Jeremy Vine’s stalker jailed

Image above: Alex Belfield; Youtube

Alex Belfield gets five and a half years

Alex Belfield, who was found guilty in August of stalking Jeremy Vine and three others, has been jailed for five and a half years. The former BBC radio presenter who runs his own Youtube channel harrassed his targets online.

Jeremy Vine told the court watching his Youtube videos was like “swimming in sewage” and described Belfield as “the Jimmy Saville of trolling.”

The judge said one of his victims, BBC Radio Northampton presenter Bernard Spedding, came close to killing himself. Belfield had harassed him for nine years and some of Belfield’s followers had  sent him death threats.

“He was seconds away from taking his own life as a result of your conduct,” the judge, Mr Justice Saini, told Belfield.

“You made this highly successful and confident radio presenter lose all joy in life and turned him into a shell.”

When Jeremy Vine gave evidence earlier this year he said:

“I found it shocking and distressing, and it made me worried. I have in the past had a physical stalker who followed me. That is a picnic compared to this guy. It’s like an avalanche of hatred that you get hit by.”

He described how it had affected his family too. He had had to explain to his younger daughter, then 13, that he was worried one of Belfield’s 500,000 online followers could “have a knife or acid or something”.

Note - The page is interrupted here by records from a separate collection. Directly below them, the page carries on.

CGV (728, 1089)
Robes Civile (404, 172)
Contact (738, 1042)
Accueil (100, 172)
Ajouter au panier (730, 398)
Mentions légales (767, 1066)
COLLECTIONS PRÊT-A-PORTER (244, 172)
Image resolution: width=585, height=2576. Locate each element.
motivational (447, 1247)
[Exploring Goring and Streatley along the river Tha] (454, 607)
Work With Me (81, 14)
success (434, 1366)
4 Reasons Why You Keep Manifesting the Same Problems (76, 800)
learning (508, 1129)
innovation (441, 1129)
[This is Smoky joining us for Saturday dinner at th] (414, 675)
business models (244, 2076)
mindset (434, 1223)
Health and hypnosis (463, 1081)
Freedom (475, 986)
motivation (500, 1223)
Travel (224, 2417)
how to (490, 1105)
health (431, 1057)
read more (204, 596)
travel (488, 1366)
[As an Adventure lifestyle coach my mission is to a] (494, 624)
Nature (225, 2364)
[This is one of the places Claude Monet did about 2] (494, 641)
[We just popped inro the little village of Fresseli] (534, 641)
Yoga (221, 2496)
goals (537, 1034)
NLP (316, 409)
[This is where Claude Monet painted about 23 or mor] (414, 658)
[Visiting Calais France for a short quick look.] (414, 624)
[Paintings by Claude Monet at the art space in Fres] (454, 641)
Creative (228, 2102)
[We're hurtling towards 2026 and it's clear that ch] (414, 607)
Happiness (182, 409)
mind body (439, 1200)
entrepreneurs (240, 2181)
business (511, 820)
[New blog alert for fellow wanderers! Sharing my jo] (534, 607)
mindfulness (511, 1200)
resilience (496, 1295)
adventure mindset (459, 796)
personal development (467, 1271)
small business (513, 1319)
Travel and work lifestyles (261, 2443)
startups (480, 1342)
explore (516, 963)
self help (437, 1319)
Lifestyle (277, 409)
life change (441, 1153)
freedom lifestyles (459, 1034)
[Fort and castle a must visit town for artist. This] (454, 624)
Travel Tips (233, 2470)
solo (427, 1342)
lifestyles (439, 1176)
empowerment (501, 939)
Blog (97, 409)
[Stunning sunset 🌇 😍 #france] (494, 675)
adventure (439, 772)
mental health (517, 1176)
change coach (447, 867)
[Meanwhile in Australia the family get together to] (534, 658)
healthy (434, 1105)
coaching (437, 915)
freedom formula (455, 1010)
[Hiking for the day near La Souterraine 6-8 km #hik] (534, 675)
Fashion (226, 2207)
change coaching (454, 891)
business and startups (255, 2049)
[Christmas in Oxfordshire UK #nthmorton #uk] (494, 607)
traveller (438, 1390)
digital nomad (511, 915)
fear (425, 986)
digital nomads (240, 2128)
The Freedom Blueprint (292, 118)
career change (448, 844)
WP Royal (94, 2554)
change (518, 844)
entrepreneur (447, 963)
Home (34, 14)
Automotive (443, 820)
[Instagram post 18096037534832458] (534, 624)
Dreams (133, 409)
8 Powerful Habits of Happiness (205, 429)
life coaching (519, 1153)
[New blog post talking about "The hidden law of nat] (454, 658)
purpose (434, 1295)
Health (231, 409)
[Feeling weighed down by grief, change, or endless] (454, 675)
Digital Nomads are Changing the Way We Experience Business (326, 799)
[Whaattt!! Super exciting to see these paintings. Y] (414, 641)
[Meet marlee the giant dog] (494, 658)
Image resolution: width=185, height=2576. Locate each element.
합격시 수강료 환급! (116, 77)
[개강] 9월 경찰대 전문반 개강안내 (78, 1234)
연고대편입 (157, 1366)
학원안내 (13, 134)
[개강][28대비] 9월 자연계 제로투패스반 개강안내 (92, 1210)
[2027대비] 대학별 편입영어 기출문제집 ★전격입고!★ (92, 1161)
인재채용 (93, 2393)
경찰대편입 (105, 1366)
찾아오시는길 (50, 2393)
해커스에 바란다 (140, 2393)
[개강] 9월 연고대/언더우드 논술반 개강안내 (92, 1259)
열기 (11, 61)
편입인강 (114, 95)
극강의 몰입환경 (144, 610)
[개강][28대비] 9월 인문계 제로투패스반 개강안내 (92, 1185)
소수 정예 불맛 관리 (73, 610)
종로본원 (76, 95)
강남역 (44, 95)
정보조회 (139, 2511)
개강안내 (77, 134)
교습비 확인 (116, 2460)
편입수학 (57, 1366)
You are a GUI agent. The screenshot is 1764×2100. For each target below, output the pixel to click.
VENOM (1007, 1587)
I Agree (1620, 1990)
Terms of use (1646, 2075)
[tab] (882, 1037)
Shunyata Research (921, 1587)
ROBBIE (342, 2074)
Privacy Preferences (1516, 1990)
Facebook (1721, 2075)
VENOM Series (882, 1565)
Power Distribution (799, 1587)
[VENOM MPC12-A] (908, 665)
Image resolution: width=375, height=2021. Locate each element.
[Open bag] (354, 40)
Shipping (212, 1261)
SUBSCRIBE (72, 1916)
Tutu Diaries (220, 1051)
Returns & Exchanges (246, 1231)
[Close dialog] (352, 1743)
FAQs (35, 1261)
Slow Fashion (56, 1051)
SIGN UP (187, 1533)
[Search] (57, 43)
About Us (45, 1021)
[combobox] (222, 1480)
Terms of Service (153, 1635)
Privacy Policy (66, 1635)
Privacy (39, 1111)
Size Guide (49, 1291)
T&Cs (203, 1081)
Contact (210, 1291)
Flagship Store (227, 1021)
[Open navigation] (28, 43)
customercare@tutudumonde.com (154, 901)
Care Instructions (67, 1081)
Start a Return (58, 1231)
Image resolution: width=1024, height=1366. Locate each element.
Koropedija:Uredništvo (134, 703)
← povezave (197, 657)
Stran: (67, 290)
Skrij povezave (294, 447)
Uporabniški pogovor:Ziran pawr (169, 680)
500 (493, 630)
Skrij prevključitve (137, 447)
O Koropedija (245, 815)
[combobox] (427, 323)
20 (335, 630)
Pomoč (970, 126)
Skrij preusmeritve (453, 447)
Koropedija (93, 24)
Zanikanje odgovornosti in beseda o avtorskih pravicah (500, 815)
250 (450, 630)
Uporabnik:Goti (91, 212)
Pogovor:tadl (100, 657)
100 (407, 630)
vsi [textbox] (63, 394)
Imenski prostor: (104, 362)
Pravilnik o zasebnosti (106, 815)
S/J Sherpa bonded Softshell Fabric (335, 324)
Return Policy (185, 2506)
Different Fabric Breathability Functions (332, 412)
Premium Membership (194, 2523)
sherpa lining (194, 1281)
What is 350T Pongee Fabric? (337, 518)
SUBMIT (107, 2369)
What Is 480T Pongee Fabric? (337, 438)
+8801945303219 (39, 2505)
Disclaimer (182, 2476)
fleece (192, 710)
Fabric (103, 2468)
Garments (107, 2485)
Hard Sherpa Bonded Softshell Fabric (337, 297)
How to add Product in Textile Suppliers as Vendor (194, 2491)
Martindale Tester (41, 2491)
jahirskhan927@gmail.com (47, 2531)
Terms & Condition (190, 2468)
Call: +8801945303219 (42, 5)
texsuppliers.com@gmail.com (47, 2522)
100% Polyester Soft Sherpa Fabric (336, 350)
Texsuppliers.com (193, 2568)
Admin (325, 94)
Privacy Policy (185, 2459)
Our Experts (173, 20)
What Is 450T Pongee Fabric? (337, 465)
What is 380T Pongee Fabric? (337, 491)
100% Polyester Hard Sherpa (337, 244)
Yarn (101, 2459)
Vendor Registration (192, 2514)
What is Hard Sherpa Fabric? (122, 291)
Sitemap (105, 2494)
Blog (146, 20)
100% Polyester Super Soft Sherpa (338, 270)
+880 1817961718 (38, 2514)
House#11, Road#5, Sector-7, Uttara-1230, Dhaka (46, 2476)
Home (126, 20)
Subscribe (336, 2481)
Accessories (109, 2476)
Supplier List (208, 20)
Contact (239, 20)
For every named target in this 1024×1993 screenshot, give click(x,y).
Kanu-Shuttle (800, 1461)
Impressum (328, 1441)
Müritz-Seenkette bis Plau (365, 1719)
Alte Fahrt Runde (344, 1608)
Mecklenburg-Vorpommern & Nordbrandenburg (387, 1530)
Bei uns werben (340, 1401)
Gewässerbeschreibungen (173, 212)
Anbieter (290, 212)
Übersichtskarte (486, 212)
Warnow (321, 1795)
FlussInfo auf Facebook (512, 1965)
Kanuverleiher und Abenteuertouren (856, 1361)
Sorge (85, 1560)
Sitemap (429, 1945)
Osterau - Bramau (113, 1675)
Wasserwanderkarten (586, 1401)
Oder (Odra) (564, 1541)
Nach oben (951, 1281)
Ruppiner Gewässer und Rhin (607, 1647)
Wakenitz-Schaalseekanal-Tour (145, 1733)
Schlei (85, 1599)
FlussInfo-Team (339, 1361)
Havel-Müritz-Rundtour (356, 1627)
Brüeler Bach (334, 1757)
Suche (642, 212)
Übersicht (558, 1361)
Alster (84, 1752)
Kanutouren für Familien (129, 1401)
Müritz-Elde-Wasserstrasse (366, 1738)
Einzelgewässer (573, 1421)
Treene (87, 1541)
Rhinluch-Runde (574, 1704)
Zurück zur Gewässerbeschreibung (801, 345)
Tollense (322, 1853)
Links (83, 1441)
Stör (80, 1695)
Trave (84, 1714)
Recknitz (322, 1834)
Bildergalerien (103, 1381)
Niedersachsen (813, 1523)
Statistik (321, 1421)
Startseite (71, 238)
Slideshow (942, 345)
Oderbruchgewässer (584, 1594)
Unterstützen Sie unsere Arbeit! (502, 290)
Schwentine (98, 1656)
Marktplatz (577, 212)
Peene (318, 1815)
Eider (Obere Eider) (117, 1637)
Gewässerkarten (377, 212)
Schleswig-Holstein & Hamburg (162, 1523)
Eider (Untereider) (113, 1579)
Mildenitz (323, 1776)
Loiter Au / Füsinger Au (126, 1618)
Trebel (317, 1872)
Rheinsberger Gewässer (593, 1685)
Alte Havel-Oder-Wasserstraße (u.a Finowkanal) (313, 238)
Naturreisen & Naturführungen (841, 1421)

“I saw her shrink” he said.

It was a year before she regained her confidence in leaving the family home, he added.

“She’s his victim as well, and he doesn’t even know her name.”

He told the court he had received 5,000 to 10,000 hateful tweets after the defendant’s comments.

“I was brought so low. I just thought, ‘There’s no point broadcasting if the effect is that I’ve got this.”

Belfield “weaponised the internet”

In sentencing Alex Belfield today the judge said he had “weaponised hte internet.”

“The stalking you committed was not the conventional type which is popularised in the press.”

“Your methods were, however, just as effective as a way of intimidating your victims, and were in many ways much harder to deal with.”

Belfield was found guilty of pursuing a course of conduct “that amounted to harrassment” in relation to Mr Spedding and videographer Ben Hewis. For each of these charges he was sentenced to two and a half years in prison, to run consecutively.

In relation to Jeremy Vine and theatre blogger Philip Dehany, Belfield was found guilty of two lesser offences of “simple” stalking, which does not require serious alarm or distress to be proved. For each of these offences he was sentenced to 13 weeks, also to run consecutively.

Belfield had accused Mr Vine of stealing £1,000 of BBC licence payers’ money, which, the judge said, was a “wholly false” allegation. The video in which Bellfield made the claim was viewed by more than 400,000 people.

“You were not a whistleblower in any sense but developed a fixation with pursuing Mr Vine with a campaign of abuse,” the judge said.

Belfield also published Mr Vine’s address to a “mass audience”.

“Although you at no stage committed any physical acts, Mr Vine considered himself and his family to be at risk from you and his followers,” the judge said.

“He had to ask his family to watch out for you and to take care in and around their home address.”